### Document passage:
1 - Genetic Service, Pediatric Department, Hospital Dona Estefânia, Centro Hospitalar Universitário de Lisboa Central, Lisboa, Portugal
2 - Pediatrics Department, Child Development Center Torrado da Silva, Hospital Garcia d’Orta, Almada, Portugal
3 - Germano de Sousa Group, Centro de Medicina Laboratorial, Polo Tecnológico de Lisboa, Lisboa, Portugal.
4 - Newborn Screening, Metabolism and Genetics Unit, Human Genetics Department, National Institute of Health Dr Ricardo Jorge, Porto, Portugal
5 - Reference Center of Inherited Metabolic Diseases, Centro Hospitalar Universitário de Lisboa Central, Lisboa, Portugal

- Poster em 16º Simposio Internacional da Sociedade Portuguesa de Doenças Metabólicas, Virtual, 11-13 novembro de 2020

Background: Glycerol kinase deficiency (GKD, MIM 307030) is a rare X-linked disorder that may occur as an isolated form caused by a pathogenic variant in GK gene, or as part of Xp21 contiguous gene syndrome involving GK and NR0B1 genes with or without DAX1, IL1RAPL, and DMD genes. Individuals with isolated GKD may be asymptomatic (only detected by pseudo hypertriglyceridemia) or symptomatic with episodes of vomiting, acidosis and lethargy that may progress to coma. Individuals with complex GKD may also have features of congenital adrenal hypoplasia, Duchenne muscular dystrophy, or developmental delay.

### Your objective:
In the glycerol kinase deficiency passage, how can individuals with isolated GKD who are asymptomatic be detected?

Pixel coordinate grounding data:
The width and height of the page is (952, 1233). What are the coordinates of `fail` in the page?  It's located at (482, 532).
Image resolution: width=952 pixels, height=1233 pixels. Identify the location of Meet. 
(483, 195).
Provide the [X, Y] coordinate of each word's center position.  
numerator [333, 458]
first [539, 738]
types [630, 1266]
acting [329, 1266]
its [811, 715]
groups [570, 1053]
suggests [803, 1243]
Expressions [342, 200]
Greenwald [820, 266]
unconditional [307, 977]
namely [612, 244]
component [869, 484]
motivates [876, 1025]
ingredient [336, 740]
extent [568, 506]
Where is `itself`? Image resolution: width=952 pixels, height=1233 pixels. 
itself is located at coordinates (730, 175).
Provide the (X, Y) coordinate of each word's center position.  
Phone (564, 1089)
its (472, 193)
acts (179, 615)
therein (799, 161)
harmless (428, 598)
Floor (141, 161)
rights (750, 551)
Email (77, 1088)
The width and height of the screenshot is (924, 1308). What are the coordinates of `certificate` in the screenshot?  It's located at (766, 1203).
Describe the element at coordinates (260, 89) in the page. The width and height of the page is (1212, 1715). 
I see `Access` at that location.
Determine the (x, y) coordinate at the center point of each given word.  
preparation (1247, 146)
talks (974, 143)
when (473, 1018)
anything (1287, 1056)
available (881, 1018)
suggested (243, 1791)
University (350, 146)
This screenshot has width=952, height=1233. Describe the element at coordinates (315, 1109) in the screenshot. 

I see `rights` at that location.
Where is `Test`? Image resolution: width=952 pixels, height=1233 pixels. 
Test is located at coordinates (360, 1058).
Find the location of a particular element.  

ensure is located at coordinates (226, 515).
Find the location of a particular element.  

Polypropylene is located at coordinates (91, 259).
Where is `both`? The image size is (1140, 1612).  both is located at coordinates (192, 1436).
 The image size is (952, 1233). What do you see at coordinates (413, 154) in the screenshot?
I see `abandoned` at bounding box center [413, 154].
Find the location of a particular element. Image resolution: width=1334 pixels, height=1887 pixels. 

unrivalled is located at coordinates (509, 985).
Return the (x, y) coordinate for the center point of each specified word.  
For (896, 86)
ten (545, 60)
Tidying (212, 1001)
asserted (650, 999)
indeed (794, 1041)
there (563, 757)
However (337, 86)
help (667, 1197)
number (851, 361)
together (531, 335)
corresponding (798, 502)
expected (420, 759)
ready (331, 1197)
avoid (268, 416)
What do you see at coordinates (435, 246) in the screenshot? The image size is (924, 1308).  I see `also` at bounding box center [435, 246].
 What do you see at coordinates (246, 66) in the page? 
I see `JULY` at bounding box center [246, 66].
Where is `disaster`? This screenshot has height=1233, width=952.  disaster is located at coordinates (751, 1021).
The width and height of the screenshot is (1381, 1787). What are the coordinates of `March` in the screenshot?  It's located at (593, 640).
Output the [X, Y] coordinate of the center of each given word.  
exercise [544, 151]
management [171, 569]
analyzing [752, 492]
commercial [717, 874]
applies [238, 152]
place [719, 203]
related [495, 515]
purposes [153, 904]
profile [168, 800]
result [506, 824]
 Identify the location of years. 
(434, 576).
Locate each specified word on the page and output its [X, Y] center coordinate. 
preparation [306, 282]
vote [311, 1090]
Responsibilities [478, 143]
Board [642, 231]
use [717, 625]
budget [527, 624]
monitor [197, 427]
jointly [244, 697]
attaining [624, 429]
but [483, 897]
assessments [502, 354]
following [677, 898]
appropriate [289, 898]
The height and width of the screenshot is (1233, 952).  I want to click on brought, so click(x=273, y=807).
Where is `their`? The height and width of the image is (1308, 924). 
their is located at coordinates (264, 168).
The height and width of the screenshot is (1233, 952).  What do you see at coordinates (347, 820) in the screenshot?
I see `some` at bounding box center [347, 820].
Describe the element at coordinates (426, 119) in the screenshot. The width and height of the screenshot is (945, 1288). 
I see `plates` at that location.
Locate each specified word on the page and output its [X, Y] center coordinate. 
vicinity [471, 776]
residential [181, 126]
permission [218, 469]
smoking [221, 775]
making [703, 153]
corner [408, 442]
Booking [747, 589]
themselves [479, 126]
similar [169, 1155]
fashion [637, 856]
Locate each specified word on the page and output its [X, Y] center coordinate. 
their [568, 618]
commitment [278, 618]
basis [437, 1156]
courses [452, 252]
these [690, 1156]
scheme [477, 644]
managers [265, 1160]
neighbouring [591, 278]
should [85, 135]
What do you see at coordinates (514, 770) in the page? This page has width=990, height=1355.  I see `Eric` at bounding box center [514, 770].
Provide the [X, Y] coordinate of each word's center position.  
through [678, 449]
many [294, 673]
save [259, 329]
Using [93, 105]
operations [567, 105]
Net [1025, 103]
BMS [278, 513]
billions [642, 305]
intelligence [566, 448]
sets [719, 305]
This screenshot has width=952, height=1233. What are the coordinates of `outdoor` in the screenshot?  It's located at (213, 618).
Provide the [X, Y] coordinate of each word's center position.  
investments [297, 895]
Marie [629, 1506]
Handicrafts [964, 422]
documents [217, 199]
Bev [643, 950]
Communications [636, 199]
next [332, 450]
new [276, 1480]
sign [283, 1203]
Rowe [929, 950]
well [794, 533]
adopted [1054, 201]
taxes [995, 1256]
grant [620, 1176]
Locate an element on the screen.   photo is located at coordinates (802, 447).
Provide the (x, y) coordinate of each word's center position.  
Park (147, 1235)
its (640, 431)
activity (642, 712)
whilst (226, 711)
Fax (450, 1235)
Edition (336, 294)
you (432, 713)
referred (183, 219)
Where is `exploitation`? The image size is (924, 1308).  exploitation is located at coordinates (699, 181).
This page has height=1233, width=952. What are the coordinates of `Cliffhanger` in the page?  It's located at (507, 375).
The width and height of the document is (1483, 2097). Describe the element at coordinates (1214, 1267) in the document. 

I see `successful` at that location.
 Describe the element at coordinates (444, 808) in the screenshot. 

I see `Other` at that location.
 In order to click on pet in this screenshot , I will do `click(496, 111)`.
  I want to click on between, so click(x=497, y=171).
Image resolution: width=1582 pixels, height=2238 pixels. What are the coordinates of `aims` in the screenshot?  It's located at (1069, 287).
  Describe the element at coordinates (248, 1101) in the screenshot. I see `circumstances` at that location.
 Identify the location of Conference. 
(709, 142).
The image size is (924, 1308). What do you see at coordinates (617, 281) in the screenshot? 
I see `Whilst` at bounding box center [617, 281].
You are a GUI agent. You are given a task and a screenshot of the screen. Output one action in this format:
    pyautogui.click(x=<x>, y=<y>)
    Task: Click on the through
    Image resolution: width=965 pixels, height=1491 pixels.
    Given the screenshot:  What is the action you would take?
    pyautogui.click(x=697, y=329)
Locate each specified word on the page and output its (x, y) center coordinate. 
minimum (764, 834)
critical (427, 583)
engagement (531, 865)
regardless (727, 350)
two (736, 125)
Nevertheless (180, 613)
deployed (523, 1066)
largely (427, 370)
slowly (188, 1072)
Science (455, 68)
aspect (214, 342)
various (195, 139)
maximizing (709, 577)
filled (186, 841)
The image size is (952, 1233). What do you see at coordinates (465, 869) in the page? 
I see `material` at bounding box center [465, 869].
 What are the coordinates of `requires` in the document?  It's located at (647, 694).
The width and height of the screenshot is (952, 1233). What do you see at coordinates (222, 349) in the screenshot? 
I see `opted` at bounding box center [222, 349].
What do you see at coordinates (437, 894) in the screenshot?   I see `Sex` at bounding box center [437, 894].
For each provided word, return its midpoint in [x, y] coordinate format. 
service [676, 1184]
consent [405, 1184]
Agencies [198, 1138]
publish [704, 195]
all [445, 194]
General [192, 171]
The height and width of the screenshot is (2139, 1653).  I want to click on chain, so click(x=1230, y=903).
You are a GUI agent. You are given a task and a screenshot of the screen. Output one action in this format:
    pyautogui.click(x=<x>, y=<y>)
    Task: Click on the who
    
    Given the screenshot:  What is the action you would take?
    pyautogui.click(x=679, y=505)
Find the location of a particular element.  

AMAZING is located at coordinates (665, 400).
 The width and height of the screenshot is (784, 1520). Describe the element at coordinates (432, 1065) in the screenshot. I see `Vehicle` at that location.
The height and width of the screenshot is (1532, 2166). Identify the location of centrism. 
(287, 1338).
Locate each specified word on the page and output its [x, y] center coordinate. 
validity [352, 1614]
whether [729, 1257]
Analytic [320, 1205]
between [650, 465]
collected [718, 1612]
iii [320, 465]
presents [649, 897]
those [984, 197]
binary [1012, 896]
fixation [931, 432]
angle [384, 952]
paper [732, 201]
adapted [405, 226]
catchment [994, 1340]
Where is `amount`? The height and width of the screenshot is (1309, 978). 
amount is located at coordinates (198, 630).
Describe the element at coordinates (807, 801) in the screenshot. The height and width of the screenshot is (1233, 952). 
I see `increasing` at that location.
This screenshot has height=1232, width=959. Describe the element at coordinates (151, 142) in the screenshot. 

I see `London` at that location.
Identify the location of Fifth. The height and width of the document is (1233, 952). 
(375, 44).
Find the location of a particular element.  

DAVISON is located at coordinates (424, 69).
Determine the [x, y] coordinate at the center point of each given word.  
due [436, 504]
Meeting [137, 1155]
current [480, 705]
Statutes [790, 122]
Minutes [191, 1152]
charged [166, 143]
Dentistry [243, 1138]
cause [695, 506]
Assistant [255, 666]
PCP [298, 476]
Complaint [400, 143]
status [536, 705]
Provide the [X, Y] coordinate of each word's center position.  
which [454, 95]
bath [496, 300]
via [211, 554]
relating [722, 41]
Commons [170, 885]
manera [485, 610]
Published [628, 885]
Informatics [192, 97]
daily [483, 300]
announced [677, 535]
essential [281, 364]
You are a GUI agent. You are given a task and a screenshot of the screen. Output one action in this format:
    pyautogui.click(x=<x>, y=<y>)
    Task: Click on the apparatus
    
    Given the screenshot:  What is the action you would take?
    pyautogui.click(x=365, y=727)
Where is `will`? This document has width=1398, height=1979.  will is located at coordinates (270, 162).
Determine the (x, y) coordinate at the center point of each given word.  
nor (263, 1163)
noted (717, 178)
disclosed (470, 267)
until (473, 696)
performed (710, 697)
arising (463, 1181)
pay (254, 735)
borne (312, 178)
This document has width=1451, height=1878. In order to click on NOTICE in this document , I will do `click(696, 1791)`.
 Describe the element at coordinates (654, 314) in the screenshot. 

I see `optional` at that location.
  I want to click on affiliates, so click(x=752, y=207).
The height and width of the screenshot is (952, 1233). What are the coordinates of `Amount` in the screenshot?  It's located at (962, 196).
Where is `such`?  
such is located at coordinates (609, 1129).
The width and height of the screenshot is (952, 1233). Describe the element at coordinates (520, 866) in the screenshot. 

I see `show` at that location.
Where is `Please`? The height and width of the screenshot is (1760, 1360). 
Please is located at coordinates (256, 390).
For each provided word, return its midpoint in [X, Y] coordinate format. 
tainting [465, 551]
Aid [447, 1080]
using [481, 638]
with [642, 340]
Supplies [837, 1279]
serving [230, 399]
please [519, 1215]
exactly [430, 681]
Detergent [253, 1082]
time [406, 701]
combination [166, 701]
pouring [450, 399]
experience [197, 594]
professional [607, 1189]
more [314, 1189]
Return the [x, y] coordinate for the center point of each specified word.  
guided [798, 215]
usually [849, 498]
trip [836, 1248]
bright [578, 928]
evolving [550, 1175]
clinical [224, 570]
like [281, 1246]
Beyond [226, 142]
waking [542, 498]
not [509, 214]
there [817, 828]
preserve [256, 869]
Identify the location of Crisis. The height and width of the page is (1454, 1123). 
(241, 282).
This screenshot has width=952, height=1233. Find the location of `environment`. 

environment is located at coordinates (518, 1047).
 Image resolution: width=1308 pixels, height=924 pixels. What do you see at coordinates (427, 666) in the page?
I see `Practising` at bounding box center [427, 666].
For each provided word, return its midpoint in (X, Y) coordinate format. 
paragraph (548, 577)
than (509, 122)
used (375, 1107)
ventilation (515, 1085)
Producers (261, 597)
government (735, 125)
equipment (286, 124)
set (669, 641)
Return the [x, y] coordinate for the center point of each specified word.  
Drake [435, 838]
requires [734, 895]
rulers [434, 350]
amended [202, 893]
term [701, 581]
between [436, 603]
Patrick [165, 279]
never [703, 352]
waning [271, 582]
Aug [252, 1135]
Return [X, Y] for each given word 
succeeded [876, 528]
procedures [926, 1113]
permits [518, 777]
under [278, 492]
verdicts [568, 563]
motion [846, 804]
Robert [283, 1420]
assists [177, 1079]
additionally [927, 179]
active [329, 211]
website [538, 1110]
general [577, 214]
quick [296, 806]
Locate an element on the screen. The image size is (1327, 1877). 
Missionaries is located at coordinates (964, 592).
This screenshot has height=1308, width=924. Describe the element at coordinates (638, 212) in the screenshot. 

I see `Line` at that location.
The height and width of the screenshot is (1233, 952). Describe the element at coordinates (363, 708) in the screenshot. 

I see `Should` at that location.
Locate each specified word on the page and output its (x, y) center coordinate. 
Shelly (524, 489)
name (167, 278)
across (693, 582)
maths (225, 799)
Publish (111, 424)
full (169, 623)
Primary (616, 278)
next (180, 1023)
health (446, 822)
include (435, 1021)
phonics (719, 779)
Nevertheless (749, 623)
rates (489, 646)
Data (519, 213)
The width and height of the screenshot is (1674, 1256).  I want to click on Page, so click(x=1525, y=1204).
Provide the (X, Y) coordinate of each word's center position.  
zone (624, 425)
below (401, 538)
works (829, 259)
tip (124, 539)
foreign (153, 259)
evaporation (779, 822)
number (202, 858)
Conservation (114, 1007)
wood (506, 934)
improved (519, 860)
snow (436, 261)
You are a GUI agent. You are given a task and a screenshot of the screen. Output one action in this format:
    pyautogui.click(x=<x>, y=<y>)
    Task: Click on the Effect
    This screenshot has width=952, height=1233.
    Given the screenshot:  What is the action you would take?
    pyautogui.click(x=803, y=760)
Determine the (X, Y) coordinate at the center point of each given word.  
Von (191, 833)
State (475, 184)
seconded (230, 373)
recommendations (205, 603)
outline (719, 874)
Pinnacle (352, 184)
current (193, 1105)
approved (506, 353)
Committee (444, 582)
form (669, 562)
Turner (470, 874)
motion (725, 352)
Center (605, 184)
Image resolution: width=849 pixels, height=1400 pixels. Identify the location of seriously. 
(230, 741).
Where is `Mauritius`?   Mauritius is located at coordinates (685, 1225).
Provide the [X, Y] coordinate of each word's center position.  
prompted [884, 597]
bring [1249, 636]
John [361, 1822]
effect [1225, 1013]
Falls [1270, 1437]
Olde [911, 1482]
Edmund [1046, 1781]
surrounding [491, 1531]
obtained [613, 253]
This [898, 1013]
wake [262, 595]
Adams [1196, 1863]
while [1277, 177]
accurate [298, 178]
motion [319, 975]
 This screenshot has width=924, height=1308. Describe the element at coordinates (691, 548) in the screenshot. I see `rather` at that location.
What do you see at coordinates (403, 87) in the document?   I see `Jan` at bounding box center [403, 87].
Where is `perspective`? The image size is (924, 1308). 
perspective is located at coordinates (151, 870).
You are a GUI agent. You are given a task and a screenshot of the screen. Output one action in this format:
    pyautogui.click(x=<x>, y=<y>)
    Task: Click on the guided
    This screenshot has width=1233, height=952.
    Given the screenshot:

### Worked solution:
Only by pseudo hypertriglyceridemia.